_EXERCISE INSTRUCTIONS_. Each line that contains the string "computer" counts once; report how many such lines appear in the data, as a number only.

Stored items:
-- Opening Marker --

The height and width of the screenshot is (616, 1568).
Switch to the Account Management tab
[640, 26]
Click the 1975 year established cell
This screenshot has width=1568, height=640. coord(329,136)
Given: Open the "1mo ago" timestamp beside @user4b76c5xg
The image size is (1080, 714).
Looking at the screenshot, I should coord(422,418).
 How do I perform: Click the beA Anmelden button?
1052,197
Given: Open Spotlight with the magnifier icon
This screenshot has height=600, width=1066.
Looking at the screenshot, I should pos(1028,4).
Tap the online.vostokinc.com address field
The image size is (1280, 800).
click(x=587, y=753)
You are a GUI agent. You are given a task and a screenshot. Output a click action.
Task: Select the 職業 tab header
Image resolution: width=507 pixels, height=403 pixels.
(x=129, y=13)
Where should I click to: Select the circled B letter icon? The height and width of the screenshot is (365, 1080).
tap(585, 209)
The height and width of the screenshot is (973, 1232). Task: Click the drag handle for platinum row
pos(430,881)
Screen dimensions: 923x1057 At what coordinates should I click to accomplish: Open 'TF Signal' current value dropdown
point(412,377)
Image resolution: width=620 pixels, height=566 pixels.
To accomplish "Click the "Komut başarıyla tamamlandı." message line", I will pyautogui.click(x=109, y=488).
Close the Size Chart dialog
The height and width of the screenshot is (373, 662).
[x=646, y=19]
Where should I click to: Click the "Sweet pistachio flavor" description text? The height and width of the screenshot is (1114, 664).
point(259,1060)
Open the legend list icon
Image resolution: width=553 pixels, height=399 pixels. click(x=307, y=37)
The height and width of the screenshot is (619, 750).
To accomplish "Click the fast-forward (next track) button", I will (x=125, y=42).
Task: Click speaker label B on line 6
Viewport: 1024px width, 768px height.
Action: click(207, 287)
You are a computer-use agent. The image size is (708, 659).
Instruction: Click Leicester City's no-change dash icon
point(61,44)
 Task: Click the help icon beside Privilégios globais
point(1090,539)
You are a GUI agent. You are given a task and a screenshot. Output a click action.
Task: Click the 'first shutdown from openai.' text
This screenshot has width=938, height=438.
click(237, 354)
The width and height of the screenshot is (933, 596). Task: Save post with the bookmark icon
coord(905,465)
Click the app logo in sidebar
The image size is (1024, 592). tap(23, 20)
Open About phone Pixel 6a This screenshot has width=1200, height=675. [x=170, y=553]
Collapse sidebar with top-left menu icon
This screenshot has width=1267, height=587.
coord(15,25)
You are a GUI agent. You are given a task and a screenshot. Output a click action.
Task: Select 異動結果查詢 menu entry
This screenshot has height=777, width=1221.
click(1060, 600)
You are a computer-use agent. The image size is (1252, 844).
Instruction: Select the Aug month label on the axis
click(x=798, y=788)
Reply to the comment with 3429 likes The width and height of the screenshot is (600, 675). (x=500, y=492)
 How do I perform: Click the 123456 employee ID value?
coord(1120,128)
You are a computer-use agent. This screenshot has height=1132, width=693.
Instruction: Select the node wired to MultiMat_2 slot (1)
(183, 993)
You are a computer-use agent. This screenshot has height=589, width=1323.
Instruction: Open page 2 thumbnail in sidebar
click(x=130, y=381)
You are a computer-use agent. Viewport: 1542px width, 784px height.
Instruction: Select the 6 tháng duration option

-- Closing Marker --

_OUTPUT FOR THIS EXERCISE_. 5